PALMİYENİN GÖLGESİNDE BİR KADIN


Garip geldi önce, "palmiyenin de gölgesi olur mu"? Dedim hemen sonra hatırladım,  ağacın uzun gövdesinin izinde üç beş yapraklık gölgede başımı korumaya aldığımı.

Palmiyenin etrafını çeviren yükseltiye oturmuştu kadın, palmiyenin de gölgesinin de farkında değildi. O şu anda öfkesinin gölgesindeydi, İçmelerden bu yana koşuyordu, Marmaris'le İçmeler arası bir yerdeydi, ruhunun isyanına, öfkesine, bacakları uyum gösterememiş oturmuş kalmıştı buraya.
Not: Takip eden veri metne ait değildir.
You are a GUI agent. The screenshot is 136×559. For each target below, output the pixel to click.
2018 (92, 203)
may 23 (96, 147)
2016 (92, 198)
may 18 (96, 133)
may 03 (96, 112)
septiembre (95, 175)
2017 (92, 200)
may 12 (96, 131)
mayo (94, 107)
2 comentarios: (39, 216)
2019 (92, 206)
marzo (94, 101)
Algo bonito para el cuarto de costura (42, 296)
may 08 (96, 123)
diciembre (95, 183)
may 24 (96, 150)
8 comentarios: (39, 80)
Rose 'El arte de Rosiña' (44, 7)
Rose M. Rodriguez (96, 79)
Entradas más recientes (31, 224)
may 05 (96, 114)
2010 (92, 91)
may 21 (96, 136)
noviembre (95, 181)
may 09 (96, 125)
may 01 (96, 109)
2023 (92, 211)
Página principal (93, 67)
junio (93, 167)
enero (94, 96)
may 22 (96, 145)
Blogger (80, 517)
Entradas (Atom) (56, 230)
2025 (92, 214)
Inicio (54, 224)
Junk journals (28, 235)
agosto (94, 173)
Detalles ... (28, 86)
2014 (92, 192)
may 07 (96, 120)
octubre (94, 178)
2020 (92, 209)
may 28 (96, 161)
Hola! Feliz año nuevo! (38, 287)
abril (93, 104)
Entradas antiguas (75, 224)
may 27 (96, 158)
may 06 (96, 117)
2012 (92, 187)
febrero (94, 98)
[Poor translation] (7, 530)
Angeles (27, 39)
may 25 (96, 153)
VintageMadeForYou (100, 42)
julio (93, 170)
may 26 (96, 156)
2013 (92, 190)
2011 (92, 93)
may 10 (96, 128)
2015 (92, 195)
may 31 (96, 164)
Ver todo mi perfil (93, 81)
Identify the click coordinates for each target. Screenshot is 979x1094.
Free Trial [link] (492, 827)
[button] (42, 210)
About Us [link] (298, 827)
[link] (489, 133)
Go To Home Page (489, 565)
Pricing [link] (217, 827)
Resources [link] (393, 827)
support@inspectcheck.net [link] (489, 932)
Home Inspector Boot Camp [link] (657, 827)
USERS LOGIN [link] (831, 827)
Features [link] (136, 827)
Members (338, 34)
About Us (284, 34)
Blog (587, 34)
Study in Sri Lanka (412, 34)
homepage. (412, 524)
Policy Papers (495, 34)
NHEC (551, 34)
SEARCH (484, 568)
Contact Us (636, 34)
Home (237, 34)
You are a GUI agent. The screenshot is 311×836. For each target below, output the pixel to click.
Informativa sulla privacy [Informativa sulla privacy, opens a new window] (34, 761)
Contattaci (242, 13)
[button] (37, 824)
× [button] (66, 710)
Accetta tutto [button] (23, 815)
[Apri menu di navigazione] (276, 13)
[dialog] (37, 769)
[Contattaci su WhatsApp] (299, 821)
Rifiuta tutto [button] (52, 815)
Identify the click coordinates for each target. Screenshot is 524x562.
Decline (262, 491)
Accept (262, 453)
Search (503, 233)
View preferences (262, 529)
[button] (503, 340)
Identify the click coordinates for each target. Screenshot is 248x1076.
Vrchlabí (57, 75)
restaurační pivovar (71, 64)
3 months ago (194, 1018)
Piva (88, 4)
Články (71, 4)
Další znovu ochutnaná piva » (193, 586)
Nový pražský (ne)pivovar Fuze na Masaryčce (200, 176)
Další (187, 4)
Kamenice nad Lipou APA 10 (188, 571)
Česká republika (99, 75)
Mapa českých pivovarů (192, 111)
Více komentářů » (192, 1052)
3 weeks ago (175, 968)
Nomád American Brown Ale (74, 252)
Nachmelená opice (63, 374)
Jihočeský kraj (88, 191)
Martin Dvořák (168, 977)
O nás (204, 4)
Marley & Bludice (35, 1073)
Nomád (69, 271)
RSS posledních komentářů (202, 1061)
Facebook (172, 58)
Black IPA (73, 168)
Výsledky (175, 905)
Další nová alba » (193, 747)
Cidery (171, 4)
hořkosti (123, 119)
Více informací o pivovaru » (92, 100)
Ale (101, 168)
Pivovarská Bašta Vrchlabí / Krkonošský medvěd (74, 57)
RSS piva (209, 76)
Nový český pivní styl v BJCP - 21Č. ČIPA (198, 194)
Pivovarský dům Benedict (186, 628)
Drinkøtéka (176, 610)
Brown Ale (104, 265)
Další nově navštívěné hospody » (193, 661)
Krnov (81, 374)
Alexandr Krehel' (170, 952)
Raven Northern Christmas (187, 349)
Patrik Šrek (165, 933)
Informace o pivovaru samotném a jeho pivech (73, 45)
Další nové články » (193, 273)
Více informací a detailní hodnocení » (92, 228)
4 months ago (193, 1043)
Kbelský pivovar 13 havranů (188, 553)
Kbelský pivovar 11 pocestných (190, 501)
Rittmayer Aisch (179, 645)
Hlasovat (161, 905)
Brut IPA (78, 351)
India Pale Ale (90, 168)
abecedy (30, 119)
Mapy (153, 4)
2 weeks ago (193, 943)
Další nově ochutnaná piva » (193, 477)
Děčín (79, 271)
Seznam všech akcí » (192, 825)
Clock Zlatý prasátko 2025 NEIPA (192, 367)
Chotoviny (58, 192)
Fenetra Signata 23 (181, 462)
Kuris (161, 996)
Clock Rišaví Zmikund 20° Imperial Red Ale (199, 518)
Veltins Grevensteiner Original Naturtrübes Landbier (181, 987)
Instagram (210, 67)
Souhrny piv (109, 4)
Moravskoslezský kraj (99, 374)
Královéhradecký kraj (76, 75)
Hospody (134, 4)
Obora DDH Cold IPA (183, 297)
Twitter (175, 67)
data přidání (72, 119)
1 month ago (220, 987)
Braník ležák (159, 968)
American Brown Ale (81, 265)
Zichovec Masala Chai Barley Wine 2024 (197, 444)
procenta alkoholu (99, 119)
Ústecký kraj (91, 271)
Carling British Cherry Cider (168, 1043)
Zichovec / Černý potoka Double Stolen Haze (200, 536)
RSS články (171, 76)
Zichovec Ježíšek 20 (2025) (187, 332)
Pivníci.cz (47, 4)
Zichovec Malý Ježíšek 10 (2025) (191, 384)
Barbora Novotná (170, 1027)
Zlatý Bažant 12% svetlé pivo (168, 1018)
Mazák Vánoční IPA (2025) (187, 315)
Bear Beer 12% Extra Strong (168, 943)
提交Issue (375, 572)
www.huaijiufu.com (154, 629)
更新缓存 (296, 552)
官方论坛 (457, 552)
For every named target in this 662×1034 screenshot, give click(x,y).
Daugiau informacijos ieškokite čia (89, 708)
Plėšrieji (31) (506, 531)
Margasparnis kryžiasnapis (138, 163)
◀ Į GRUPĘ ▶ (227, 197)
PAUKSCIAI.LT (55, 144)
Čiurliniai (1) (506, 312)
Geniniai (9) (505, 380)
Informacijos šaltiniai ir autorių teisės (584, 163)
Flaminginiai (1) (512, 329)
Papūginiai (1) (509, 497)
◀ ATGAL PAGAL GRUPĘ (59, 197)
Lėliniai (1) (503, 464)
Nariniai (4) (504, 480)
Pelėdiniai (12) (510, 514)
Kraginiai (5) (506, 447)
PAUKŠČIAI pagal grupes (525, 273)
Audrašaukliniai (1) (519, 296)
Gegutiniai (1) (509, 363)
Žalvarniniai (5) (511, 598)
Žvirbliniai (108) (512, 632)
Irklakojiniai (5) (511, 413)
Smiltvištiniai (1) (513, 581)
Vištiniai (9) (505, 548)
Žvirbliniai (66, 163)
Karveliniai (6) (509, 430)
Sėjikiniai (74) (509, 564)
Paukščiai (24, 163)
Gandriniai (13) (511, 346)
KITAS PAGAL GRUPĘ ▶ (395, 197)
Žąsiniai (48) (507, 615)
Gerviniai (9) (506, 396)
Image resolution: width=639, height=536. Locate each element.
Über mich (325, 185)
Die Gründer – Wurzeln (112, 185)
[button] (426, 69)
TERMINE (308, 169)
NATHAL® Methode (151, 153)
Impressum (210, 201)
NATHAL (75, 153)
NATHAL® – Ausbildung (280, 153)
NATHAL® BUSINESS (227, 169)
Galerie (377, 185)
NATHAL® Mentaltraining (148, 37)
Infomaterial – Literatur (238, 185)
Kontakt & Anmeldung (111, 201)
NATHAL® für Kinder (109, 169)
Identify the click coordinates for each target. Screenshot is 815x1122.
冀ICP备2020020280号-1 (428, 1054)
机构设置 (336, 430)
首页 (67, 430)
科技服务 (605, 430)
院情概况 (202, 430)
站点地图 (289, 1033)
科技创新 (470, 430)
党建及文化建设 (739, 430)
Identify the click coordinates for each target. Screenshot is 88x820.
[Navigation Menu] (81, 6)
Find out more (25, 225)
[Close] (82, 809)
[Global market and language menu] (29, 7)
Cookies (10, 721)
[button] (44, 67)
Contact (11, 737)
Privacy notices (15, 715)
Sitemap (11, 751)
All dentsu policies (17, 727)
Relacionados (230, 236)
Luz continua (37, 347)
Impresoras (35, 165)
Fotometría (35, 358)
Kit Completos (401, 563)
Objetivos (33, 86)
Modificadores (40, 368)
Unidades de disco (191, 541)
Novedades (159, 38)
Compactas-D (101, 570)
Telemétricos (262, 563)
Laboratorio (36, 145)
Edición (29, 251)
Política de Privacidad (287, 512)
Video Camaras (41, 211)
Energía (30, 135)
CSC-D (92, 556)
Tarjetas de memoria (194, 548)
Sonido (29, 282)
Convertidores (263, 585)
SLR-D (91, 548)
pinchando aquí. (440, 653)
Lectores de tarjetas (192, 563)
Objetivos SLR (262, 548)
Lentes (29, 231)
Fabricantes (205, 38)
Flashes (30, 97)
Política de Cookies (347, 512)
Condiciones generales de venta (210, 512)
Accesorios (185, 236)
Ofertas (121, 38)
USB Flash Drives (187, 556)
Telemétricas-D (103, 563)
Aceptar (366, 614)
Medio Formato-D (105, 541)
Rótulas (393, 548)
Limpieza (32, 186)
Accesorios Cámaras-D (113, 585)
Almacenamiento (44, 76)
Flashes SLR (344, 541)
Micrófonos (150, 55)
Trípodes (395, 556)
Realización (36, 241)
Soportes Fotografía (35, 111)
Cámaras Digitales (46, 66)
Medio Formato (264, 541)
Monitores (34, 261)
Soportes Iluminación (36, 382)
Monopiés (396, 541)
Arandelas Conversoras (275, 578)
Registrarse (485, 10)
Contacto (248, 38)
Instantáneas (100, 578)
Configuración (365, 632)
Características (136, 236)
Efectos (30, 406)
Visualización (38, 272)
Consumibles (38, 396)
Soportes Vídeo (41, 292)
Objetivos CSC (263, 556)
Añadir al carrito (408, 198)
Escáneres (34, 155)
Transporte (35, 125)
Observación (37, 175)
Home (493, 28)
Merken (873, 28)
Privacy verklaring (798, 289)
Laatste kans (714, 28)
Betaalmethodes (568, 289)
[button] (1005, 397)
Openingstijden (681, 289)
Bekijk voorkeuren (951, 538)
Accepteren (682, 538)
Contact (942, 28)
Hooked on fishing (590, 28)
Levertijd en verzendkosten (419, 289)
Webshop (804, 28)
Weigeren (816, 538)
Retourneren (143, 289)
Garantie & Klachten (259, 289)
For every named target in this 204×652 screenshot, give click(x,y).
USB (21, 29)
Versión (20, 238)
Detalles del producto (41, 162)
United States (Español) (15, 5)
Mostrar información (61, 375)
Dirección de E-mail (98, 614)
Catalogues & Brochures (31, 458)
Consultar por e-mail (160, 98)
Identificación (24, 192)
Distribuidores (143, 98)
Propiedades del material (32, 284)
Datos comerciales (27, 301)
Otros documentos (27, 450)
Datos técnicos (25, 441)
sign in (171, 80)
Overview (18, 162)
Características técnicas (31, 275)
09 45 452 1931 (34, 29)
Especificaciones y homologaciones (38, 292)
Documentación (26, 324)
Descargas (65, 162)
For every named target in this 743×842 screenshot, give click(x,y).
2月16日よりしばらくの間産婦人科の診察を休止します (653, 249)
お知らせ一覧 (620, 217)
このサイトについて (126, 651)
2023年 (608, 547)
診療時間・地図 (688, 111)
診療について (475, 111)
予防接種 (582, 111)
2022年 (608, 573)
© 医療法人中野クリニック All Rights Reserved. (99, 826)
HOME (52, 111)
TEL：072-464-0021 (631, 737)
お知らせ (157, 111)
Önce nefesini kontrol etmeye çalışmış uzaktaki tek tekneye sabitlemişti bakışlarını, koca denizde tek tekne, koca Marmaris'te tek kadın ve ikisi birbirinden çok uzak. Kendi tek başınalığını biliyordu, o teknenin, teknedekinin yalnızlığının sebebi neydi, acaba o da mı kaçıyordu?  Ama duruyordu, açıkta bir yerde öylece duruyordu, hiç ses yok belki onun da motoru isyan etmişti. Bunları düşünürken nefesi normale dönmeye başlamıştı.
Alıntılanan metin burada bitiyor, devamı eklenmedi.